I want you to think about your everyday feelings and really notice where you tend to average, most of us (yes even including me) average around ok. Now I'm telling you when I started working out regularly I started averaging "good" better even, closer to "great." But I didn't notice really until it changed, until I couldn't work out anymore. Eventually I made it to the pool and worked out there instead of running and I felt the difference immediately after I finished. Breathing felt better, I felt happy, I felt good about myself, my stress levels went down, and I felt sexy and heathy. It was fantastic

Exercising is so good for you it makes you feel better and cope better with everything you're facing. It is a small change in every aspect of how you feel that feels like a huge difference. Oh and I think it's supposed to be healthy or something. Please just try it it will make you feel better even if its just for one day, you'll be glad you did!

~Birdy

Saturday, November 7, 2015

#Fieldtrip

Yesterday I went to an internship fair/networking event for my major and it was the coolest thing of my career searching experience thus far.

What I mean is there isn't usually booths at career fairs for anything related to my field. So being able to walk into a room with 10+ opportunities relevant to my field was like walking into a candy store.

There were so many places that were genuinely interested in me, places that used adventure therapy and places in provo, places that use all sorts of interventions and serve a variety of populations. I met people who use my favorite things as therapy and they gave me their number to call them. It was super exciting

By the end I didn't have the mindset of struggling to find a place to volunteer this summer, I left trying to plan out how I could intern at two different places both of which I am really excited to work with and with which to gain more experience.

Here's to a bright looking future!
~Birdy

Friday, October 23, 2015

#Prison

So today I went to the psychiatric hospital and volunteered in their forensics unit. Basically, I went to the mental hospital prison. Willingly. 

And it was awesome!

So back up a little bit, ever since I can remember I've always wanted to help out the people in prison. There were multiple occasions where I asked my parents, youth leaders etc. if we could bring the criminals cookies and cheer the way we bring the old folks cookies and cheer. All I wanted to do was help. So, when I found out that recreational therapists can help the people in jail I got really really really excited. And this week when I found out I was going to be able to go into a jail unit I got really really excited. 

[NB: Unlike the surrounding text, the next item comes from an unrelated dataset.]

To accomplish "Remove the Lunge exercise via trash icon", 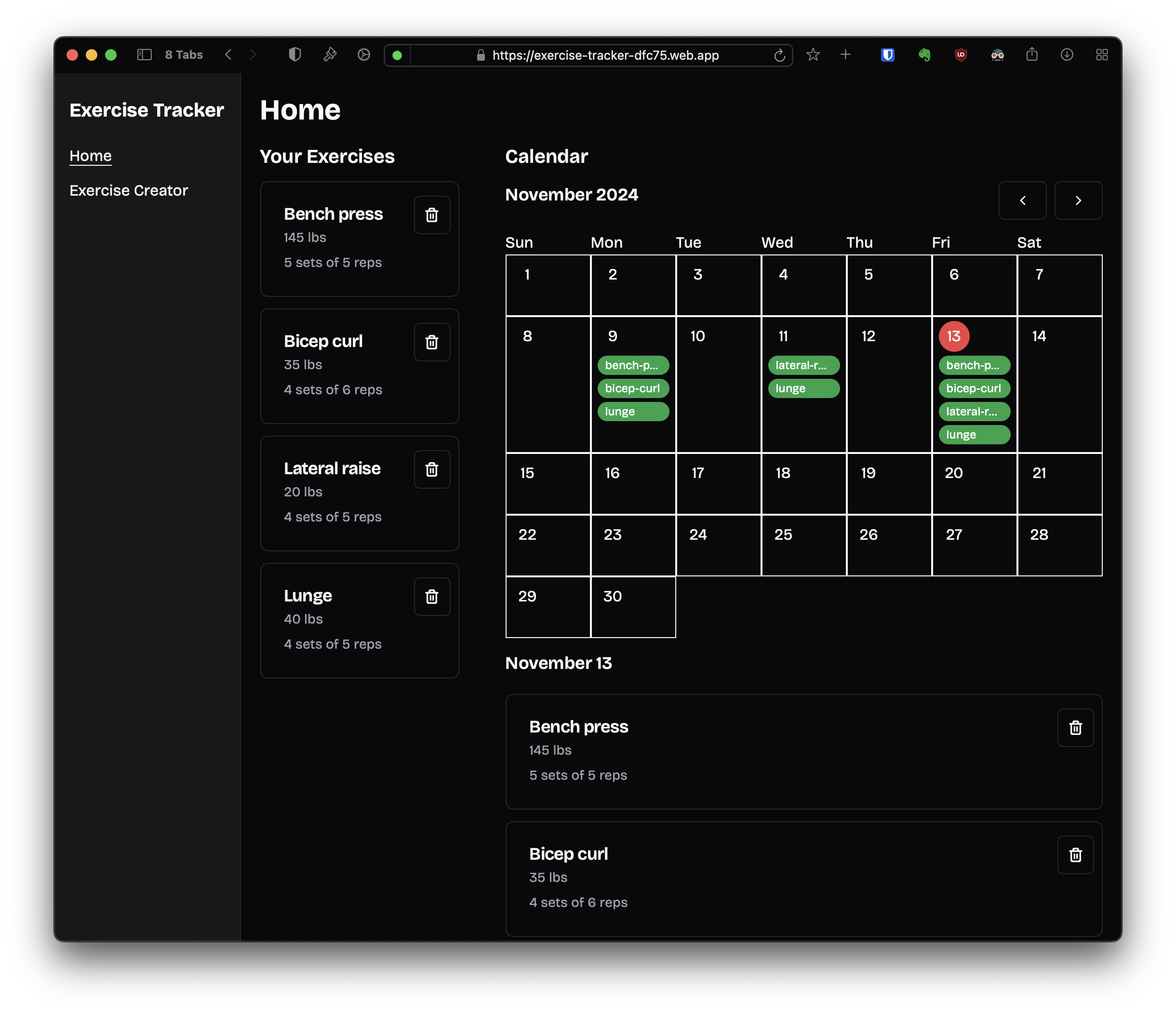I will click(432, 597).
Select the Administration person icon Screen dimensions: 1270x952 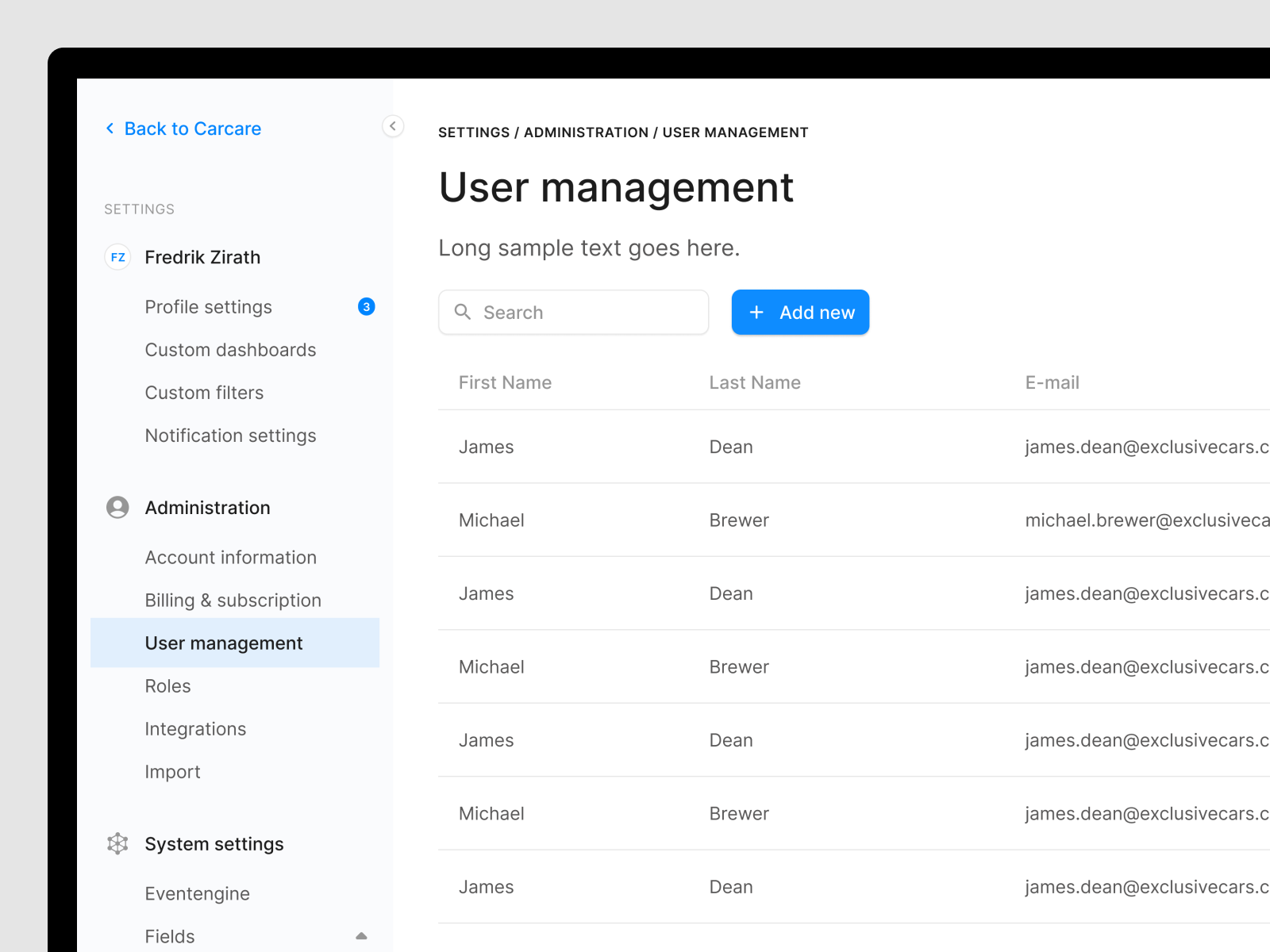tap(117, 508)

Then today I actually got to go in, and it was awesome. 
I walked up to the building into the waiting room and the intercom came on and said step forward, locked the door behind me, verified my identification and had me walk through another door that locked behind me. I was in! Life-long dream accomplished. I'm not sure if non-psychiatric jail units are less welcoming than the building I stepped into (which part of me is sure they are dismal and part of me is open to a homey feeling jail). Anyway it was pretty nice in there. I started out playing in a PE group in the gym, and then we did an art group, and then it was time for me to go. We played lightening, and I got to take care of the art room and supervise the patients while they expressed themselves through art. 

I had a great time. 
Part of me was surprised at how normal they all were, we played ball just like me and my non-convicted friends would play. We laughed and made jokes the same way my "normal" friends would make jokes. They were really good at art. They have feelings to express, and those feelings came out in the form of heroes and gods and flowers and mountains. It was beautiful. The walls of their living areas are lined with puzzles they've completed. Perhaps they have made bad choices, some even very very bad choices, but they also are human beings. They have a soul and emotions and mental illnesses that require help, care, and attention. That's what I saw today. I saw people, they need somebody, and I have a stronger desire now to help them than I did before.